Dreamed 1971/10/9 by Wayan, age 17
Dawn. Our city's wall is breached. The enemy pours in. We're occupied.
Morning. I join the guerrilla resistance. Fighting in alleys. Hit and run. Mostly run: we're way outgunned.
Noon. In a market, we outbluff a small enemy squad. Back away with no shots fired.
Dusk. In a huge hall with stone arches, a vicious firefight. I'm caught weaponless. Terror. Hide.
Midnight. An enemy squad chases me. Trapped in a dead-end alley, I commit an act of desperation--transform myself into a gigantic owl.
I don't want to; owlness may be irrevocable. But it was owl or die.
I fly over town to the enemy headquarters--City Hall. Inside the dome, I swoop on their commanders. Guards open fire; I set off a brilliant flare that dazzles the gunners, but there are just too many of them. I take multiple wounds but still stay aloft. Catch, claw, lift and drop a few, but I can't snatch their leader; too well defended.

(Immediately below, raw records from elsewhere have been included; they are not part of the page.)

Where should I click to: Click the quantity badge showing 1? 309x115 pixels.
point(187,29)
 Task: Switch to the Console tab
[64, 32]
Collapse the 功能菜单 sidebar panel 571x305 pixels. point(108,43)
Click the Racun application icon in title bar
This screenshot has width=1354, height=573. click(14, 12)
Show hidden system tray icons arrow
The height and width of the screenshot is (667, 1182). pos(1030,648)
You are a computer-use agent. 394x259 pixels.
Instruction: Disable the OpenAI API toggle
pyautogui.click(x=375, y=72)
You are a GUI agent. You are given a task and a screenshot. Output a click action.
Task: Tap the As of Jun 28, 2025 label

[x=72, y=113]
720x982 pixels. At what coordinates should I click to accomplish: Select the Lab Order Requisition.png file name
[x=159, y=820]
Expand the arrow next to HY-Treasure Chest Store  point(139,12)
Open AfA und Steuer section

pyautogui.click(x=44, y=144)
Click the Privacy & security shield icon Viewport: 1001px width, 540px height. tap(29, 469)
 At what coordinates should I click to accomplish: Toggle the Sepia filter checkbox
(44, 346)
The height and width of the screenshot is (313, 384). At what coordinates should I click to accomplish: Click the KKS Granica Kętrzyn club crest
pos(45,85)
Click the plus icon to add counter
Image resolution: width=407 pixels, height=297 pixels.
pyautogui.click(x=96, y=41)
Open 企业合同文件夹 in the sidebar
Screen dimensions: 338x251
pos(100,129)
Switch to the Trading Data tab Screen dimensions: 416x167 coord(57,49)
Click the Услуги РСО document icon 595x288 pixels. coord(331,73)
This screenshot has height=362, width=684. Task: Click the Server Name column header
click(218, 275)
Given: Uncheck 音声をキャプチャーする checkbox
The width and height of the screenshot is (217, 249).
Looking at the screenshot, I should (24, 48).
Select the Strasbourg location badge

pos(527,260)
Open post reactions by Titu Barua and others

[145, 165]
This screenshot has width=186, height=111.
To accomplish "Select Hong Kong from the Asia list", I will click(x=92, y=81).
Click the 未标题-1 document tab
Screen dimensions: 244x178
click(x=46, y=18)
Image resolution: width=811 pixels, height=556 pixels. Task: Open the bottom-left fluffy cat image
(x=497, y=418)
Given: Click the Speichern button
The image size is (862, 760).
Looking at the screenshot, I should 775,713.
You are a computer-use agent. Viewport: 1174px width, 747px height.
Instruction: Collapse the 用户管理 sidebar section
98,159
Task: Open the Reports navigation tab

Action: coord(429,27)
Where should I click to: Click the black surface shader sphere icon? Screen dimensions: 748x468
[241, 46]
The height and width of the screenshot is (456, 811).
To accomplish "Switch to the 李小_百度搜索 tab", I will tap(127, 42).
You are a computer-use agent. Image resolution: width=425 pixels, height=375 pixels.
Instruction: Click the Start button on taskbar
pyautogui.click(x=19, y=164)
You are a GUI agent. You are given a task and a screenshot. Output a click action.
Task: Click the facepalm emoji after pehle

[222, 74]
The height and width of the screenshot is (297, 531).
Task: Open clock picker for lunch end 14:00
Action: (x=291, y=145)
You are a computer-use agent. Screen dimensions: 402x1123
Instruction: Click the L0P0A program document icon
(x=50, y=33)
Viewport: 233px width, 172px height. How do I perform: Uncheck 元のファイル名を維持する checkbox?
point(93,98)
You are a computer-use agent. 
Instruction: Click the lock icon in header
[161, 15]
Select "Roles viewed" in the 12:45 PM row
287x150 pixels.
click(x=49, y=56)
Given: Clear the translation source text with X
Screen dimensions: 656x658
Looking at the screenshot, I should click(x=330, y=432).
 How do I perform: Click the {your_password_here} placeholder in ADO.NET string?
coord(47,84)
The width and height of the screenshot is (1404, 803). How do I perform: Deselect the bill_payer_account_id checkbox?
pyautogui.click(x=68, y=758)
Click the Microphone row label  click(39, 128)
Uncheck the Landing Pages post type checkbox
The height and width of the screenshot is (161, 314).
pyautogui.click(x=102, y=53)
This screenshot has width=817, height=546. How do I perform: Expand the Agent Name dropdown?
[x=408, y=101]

At last a team manages to turn an anti-aircraft gun around, and fires at me inside the dome. Chunks of ceiling fall on their own heads, but it works: I fall dead to the rotunda floor.
As a ghost, I observe my owlish body baffle the enemy's medics. Not just that I'm a huge owl-person; that I took 32 bullets and an anti-aircraft round! Owls are tough, but that tough?
And still it wasn't enough.
In the end they stuff me. Set me on display in the city museum as an Inexplicable Phenomenon.
City stolen, body gone. Guess it's time for my soul to move on.
I read Virgil's Aeneid. The Greeks take Troy; its heroes die. The refugees move on--to found Rome! Or so Virgil claims. Did he make it up to justify Rome's conquest of Greece as tit for tat? This copy's intro doesn't say. I'm skeptical; the Romans knew only Homer's account, the site of Troy was lost. But today, we have the ruins. Do its inscriptions look proto-Latin?
Next I start Nabokov's Lolita. Painful for me. When I read, I lose myself, become the narrator--and here that's toxic. Being Humbert Humbert is bad for me. For anyone. I might like & identify with Lolita more--but Humbert won't get out of the way to really let me see her. I don't care much about his pedophilia--if she likes him, who cares that she's underage?--it's his sexism that grates. He just won't see her. And I'd like to.
It's the weekend, and my parents decide to take us to the Palace of the Legion of Honor, a museum in San Francisco. They're having a show of Albrecht Dürer. Such obsessive detail, such gloom. But I do like some. The intensity of "Melencolia I"--melancholy is not, in Dürer's view, mere sadness. His Angel of Melancholy just withdraws--quiets herself so she can concentrate; plan a complex project.
At home again, I start sculpting with plasticine, that oil-infused clay staying flexible indefinitely. Shape a thoughtful, sexy sphinx with manycolored wings. I plan to make her the star of a six-minute claymation, "Oedipus and the Sphinx", for my animation class in community college...
46 YEARS LATER
My journal at the time doesn't comment that the dream anticipates the winged figure caught for eternity in a museum that I saw next day. Or the story of a beloved city taken, refugees fleeing... Feels now like the dream was predictive.
But even if not, if that was coincidence... I suspect that the Inexplicable Owl (winged, intelligent, feline-faced, city taken) and Dürer's Melencolia (winged, intelligent, brooding) fused somehow with Virgil's Trojans (brooding, city taken) and even tinges of poor Lolita (exploited, not really seen)... all four blending to inspire the brooding, winged, feline-faced sphinx I began to sculpt.